PAGE EXTRACT →

Advertisement

Gunther Barth, 78; Professor Wrote of the American West

Share
From Times Staff and Wire Reports

Gunther Barth, 78, a UC Berkeley professor and author on the history of the American West, died Jan. 7 in a Berkeley hospital after a brief illness.

Barth, who taught at Berkeley from 1962 until his retirement in 1995, was born near Dusseldorf, Germany. By the age of 15, he was in the German army; he was wounded in action twice during World War II. After his regiment surrendered in Italy, he spent two years as a prisoner of war held by the British. He spent much of that time in hospitals.

After his release, Barth attended the University of Cologne and helped to salvage Chinese artworks in the area, sparking his interest in history. He spent a year at the University of Oregon on a U.S. State Department fellowship, and immigrated in 1951, earning a bachelor’s degree in European history and a master’s in American history at Oregon.

SOURCE DATA →
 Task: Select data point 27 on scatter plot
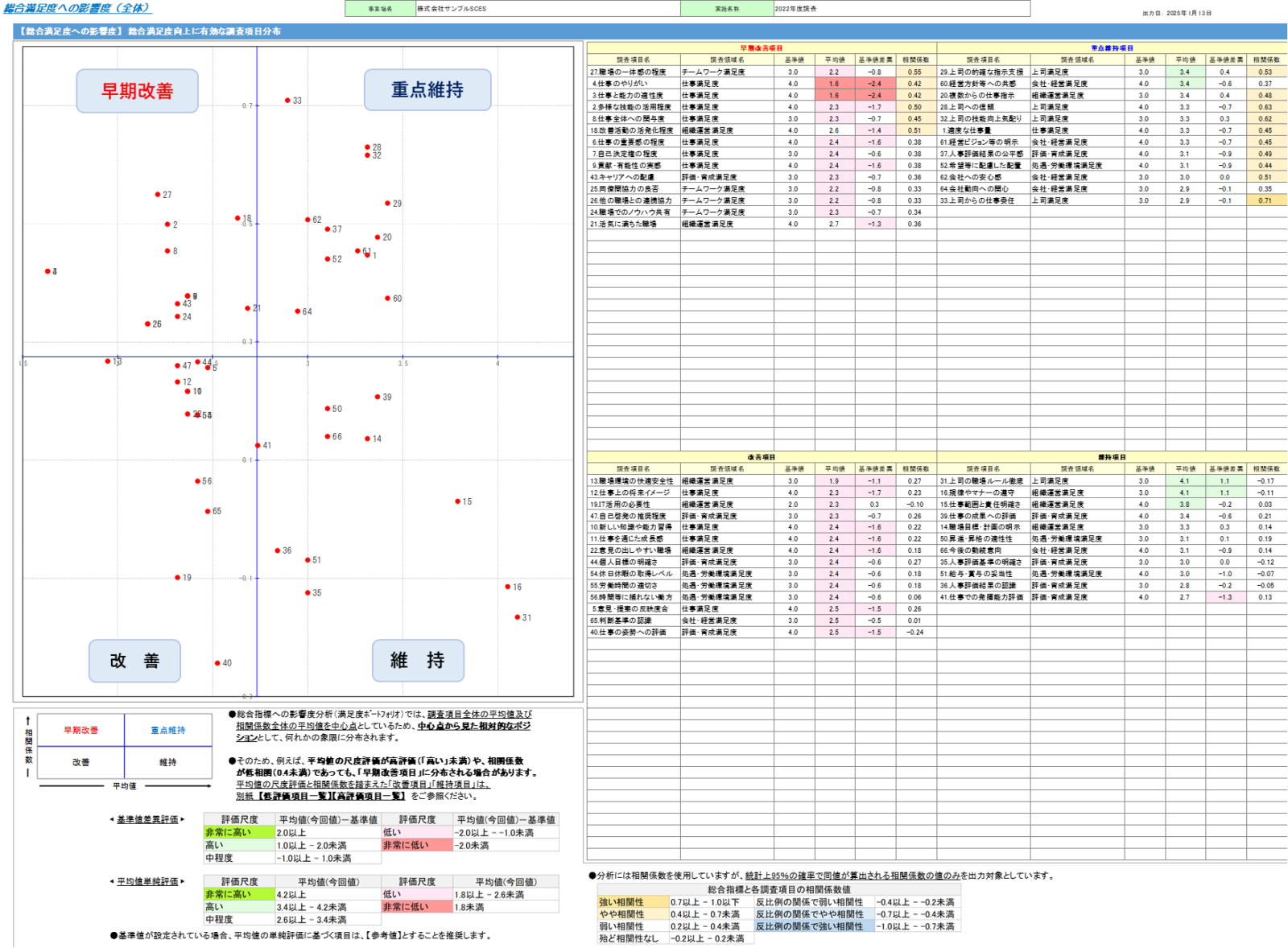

TO DO →
**A.** Quote the stretch of the Gunther Barth obituary from "Gunther Barth, 78;" through "a brief illness.".
**B.** According to the Gunther Barth obituary, in what year did Barth retire from teaching at Berkeley?
**C.** Carry on the Gunther Barth obituary from the point where it stops.
The listing has no connection to the Gunther Barth obituary.

REPLIES →
**A.**
Gunther Barth, 78; Professor Wrote of the American West

Share
From Times Staff and Wire Reports

Gunther Barth, 78, a UC Berkeley professor and author on the history of the American West, died Jan. 7 in a Berkeley hospital after a brief illness.

**B.** 1995

**C.**
Advertisement

Barth, appealing to mainstream readers, published both his master’s thesis, “All Quiet on the Yamhill: The Civil War in Oregon,” and his Harvard doctoral thesis, “Bitter Strength: A History of the Chinese in the United States, 1850-1870.”

Among Barth’s other books were “The Age of Industrialization in America” in 1968, “Instant Cities” in 1975 and “City People” in 1980. A Los Angeles Times reviewer called the 1980 book “a valuable example of street-level history,” and a New York Times reviewer pronounced it “rather like an old Cecil B. De Mille spectacular, only much better.”